Before discussing the history of South Korea, it is imperative to understand the history of the origin of the Koreans. Being a peninsula, surrounded by great powers like Japan and China, Korea has been subject to attack all through its history. Archeological evidences of human habitation on the Korean peninsula have been found, which dates back to around half a million years. History of ancient Korea was characterized by three kingdoms, Koguryo (37 B.C.-A.D. 668), Paekche (18 B.C.-A.D. 660) and Shilla (57 B.C.-A.D. 935). These three kingdoms had appeared on the Korean Peninsula and part of the region which is now known as Manchuria. The history of South Korea officially commences with the establishment of South Korea in the year 1948.
Post Second World War, the division of Korea and the following Korean War shaped the early politics of the Republic of Korea. The three-year war had engaged all the major powers who came closer thus inciting a nuclear conflagration. In the following three decades, the two Koreas were locked into opposing Cold War blocs, and went their own separate ways.

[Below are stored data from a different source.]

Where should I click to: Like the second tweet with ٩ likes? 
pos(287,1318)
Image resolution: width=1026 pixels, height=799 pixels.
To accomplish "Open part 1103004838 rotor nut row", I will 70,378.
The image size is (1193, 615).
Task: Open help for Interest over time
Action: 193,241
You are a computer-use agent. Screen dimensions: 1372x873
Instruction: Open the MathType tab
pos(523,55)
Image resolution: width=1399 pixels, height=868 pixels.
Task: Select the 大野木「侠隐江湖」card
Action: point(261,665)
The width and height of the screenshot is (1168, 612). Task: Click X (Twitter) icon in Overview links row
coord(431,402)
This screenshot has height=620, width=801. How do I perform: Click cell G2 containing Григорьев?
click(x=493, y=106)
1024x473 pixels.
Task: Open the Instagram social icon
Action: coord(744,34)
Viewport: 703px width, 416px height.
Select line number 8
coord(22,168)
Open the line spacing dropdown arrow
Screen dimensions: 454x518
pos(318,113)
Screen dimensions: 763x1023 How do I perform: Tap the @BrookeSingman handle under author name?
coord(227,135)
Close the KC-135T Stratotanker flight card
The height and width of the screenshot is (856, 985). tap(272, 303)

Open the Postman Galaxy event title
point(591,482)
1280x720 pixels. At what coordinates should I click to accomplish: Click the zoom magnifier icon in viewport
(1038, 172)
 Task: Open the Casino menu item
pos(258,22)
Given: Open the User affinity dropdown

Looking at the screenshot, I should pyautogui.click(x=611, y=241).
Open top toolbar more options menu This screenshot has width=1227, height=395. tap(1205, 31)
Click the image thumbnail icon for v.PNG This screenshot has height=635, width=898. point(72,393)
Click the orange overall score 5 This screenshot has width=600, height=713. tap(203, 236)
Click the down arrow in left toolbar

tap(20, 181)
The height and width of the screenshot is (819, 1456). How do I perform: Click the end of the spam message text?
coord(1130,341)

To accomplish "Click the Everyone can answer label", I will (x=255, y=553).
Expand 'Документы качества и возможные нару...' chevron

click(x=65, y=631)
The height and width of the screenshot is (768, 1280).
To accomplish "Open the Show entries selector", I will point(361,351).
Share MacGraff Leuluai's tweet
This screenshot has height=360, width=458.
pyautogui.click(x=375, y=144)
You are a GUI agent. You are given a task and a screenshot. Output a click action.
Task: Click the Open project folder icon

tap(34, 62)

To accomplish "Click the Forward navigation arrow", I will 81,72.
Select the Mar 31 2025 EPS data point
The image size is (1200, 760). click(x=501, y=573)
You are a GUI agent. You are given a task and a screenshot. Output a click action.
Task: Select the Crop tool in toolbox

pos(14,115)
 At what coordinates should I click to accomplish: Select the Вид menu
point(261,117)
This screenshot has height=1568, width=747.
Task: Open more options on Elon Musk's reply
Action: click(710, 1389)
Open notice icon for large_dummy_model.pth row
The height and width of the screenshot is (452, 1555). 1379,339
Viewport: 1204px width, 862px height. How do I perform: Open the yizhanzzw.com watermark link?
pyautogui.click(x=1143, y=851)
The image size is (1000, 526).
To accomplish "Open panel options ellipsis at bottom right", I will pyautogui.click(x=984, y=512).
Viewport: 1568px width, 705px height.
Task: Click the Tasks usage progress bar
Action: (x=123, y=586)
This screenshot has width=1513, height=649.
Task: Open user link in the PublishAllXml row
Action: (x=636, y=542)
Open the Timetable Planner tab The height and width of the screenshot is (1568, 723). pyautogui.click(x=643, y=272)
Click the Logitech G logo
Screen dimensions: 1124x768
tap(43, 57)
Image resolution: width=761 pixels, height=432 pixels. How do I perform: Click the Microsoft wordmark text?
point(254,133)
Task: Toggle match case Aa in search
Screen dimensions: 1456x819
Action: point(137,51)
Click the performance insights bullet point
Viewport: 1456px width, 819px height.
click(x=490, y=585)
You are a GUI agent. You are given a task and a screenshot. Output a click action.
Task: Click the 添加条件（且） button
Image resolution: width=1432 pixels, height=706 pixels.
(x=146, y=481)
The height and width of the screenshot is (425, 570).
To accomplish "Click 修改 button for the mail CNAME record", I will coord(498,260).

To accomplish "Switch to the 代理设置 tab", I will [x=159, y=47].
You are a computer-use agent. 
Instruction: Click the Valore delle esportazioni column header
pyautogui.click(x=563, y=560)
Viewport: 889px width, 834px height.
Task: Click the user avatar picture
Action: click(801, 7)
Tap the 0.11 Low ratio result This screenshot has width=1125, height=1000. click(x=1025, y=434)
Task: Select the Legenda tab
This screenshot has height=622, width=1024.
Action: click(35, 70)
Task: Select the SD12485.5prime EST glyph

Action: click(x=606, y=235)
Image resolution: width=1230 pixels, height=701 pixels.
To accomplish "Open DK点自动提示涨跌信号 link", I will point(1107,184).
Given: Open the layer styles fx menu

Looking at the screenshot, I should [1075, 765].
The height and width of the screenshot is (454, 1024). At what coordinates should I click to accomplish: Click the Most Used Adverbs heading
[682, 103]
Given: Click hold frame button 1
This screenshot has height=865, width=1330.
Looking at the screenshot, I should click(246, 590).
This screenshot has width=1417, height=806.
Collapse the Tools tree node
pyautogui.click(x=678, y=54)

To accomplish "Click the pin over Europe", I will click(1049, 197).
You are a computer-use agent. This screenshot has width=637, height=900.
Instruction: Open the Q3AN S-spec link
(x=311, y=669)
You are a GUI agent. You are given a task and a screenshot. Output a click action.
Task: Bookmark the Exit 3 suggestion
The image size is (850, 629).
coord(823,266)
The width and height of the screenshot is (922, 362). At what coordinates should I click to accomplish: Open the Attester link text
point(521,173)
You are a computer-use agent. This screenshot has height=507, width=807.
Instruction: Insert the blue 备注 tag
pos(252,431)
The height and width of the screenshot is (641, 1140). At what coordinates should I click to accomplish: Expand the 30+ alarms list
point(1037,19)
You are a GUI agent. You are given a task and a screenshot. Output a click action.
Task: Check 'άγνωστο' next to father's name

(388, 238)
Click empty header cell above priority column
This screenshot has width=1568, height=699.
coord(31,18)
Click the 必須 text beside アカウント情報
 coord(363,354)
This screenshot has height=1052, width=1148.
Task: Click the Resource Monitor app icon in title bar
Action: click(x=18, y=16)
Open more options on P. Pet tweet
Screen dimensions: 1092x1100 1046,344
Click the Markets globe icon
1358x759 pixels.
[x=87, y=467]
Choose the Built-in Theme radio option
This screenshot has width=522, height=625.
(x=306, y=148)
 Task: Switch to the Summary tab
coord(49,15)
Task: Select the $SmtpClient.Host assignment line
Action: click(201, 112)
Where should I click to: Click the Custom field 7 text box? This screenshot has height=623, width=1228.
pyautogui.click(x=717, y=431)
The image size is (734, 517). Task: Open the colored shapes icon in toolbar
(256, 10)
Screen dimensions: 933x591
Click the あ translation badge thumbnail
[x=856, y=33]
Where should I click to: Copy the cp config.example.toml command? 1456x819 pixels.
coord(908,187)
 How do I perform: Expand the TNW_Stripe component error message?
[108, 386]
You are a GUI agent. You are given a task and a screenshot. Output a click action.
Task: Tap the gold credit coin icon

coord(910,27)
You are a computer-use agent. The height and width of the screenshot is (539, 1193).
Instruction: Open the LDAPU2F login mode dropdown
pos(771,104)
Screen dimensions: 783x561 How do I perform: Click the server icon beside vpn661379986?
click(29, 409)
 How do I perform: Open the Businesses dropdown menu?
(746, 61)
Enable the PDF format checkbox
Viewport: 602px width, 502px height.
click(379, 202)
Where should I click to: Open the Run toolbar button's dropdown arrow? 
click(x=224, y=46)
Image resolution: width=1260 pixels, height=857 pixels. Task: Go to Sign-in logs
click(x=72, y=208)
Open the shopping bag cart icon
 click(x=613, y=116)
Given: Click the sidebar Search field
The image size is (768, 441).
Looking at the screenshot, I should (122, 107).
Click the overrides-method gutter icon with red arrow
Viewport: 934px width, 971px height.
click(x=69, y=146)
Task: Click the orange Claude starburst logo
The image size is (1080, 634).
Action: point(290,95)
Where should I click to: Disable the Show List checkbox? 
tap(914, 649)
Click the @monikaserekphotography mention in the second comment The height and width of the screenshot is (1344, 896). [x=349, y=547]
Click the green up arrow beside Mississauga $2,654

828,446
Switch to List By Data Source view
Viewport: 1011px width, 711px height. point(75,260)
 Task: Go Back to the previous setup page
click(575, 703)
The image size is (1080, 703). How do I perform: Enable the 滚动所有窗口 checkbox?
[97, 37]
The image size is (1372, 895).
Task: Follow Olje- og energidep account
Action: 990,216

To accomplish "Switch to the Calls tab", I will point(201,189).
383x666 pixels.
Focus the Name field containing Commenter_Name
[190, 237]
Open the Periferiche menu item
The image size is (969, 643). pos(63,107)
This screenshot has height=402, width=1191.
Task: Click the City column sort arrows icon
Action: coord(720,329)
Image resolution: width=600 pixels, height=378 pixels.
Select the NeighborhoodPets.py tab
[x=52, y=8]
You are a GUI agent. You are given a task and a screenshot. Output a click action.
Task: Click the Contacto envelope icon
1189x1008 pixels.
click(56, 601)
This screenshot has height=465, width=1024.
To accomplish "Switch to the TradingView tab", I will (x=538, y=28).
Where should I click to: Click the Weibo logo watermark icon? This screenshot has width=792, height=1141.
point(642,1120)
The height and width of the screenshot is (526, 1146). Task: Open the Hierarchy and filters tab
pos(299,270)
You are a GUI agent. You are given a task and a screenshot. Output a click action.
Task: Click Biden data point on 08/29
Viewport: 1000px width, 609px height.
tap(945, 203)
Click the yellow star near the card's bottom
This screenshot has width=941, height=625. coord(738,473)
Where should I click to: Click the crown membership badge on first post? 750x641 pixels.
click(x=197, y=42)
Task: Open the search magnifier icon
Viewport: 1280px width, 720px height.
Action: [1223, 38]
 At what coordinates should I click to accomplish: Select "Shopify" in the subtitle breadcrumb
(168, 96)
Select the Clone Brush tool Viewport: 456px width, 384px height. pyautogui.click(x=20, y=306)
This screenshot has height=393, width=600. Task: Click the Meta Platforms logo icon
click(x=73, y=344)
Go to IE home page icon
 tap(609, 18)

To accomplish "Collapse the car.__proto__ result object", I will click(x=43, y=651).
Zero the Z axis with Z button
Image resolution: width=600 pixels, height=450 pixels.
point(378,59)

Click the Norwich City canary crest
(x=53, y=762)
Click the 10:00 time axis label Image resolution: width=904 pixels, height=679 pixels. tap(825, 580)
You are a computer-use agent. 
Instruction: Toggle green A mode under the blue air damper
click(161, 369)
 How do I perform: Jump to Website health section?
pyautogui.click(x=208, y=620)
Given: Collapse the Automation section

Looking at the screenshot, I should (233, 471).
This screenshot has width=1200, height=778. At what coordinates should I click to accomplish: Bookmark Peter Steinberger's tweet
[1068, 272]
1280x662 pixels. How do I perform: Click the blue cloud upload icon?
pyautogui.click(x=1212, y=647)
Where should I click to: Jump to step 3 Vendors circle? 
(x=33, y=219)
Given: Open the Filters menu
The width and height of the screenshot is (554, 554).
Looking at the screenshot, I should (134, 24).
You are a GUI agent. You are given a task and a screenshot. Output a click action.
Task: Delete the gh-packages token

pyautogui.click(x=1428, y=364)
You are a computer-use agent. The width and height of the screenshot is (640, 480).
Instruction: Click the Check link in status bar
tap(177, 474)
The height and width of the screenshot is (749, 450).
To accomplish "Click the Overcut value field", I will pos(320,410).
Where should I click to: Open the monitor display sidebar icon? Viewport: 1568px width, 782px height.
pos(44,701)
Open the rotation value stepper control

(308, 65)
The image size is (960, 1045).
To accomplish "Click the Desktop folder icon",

In the ensuing years after the proclamation of the Republic of Korea in August 1948, the history of South Korea was characterized by alternating periods of democratic and autocratic rule. At the beginning, the First Republic, was perhaps democratic, but gradually became autocratic till it collapsed in 1960. Though the Second Republic was resolutely democratic, it was soon deposed to be replaced by an autocratic military regime. With the Sixth Republic, South Korea gradually attained stability and became a liberal democracy. Syngman Rhee was the first President of the Republic of Korea.
During the 1950s, South Korea received US military, economic and political support, which enabled the country to defeat the attempts made by North Korea to weaken the regime, led by Kim Il Sung.
South Korea has come a long way and has progressed immensely both socially and economically. After the Asian Financial Crisis of 1998, the country has bounced back and today South Korea is the 11th largest economy in the world.
Subsequent to the 1988 Olympics, South Korea has become a fully democratic nation, with the free parliamentary elections being held in 1988. The country's economy continued to expand under the leadership of the government. The government worked in tandem with the Chaebols, the major industrial conglomerates, to target all aspects of industrial society.
Owing to the continuous growth and stability of South Korea, the country has also become an attractive export country for US companies. Furthermore the almost total ban of Japanese products in South Korea has made the nation's economy more attractive to the US exporters. However South Korean economy still faces problems and the government is doing much to stabilize the economic conditions.